La Lia di Irene Vetere (Notti magiche di Paolo Virzì) che per questa interpretazione ha vinto i Fabrique du Cinéma Awards 2021, è un personaggio estremamente intrigante, una ventenne che non si lascia domare o controllare, che tiene in mano le redini. E’ lei la protagonista dell’intensa opera prima di Beatrice Baldacci, realizzata nell’ambito di Biennale College (programma che accompagna giovani autori nello sviluppo e la realizzazione di lungometraggi a micro budget). Un piccolo film che si è fatto notare alla Mostra di Venezia e successivamente ad Alice nella Città, dove ha vinto il Premio Raffaella Fioretta per il Cinema Italiano. Prodotto da Andrea Gori e Aurora Alma Bartiromo – in collaborazione con Rai Cinema e NABA-Nuova Accademia di Belle Arti – per Lumen Films, sarà distribuito nelle sale italiane da PFA di Pierfrancesco Aiello dal 28 aprile.
Per la regista, che ha scritto la sceneggiatura con Edoardo Puma, “la ‘tana’ non è un luogo concreto e reale, ma quello spazio dove andiamo a nasconderci quando non stiamo bene. E dove speriamo che qualcuno ci venga a cercare”. E spiega: “Abbiamo cercato di svelare il mistero dei personaggi pian piano, proprio come loro fanno nel percorso di scoperta di sé”.

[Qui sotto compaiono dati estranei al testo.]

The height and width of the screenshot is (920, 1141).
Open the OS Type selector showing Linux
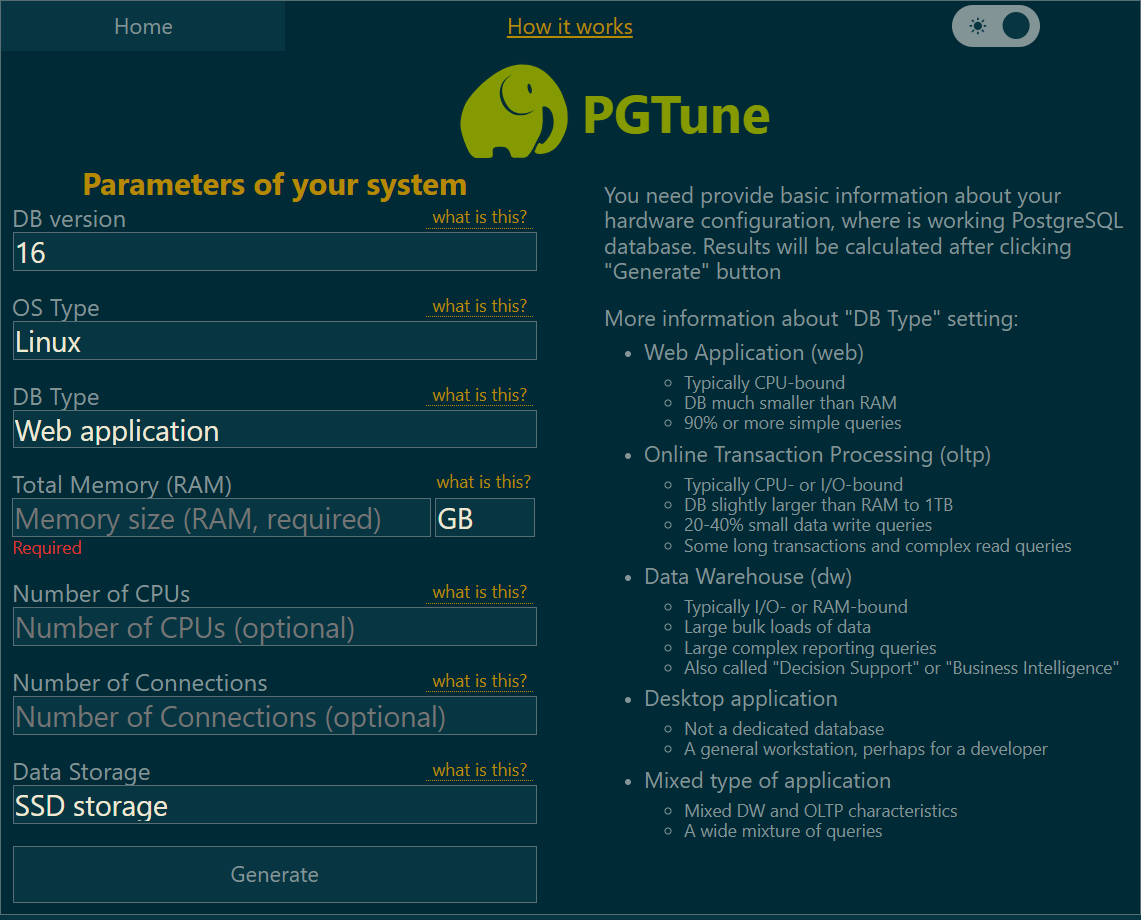[274, 340]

Il carattere ruvido e intrattabile di Lia non è senza giustificazione. C’è un uomo misterioso che raggiunge la ragazza al casale tutte le sere. C’è una madre da accudire. E ci sono ricordi di giorni felici ora perduti. “Nel nostro film – spiega la regista – da una parte c’è la giovinezza, dall’altra la malattia. La natura guida i giovani protagonisti come simbolo di qualcosa che muore ma rinasce sempre ed è anche ciò che porterà Lia a fare la scelta finale nel film”. Tra i temi toccati anche quello, cruciale e controverso, del fine vita ma è meglio non svelare i meccanismi del plot che si propone anche come un rebus esistenziale.
Da segnalare che La tana nasce dal corto documentario Supereroi senza superpoteri (menzione speciale Fedic come miglior cortometraggio della Mostra di Venezia, sezione Orizzonti, nel 2019) dove l’autrice utilizzava immagini di filmini familiari per raccontare il rapporto con una madre malata.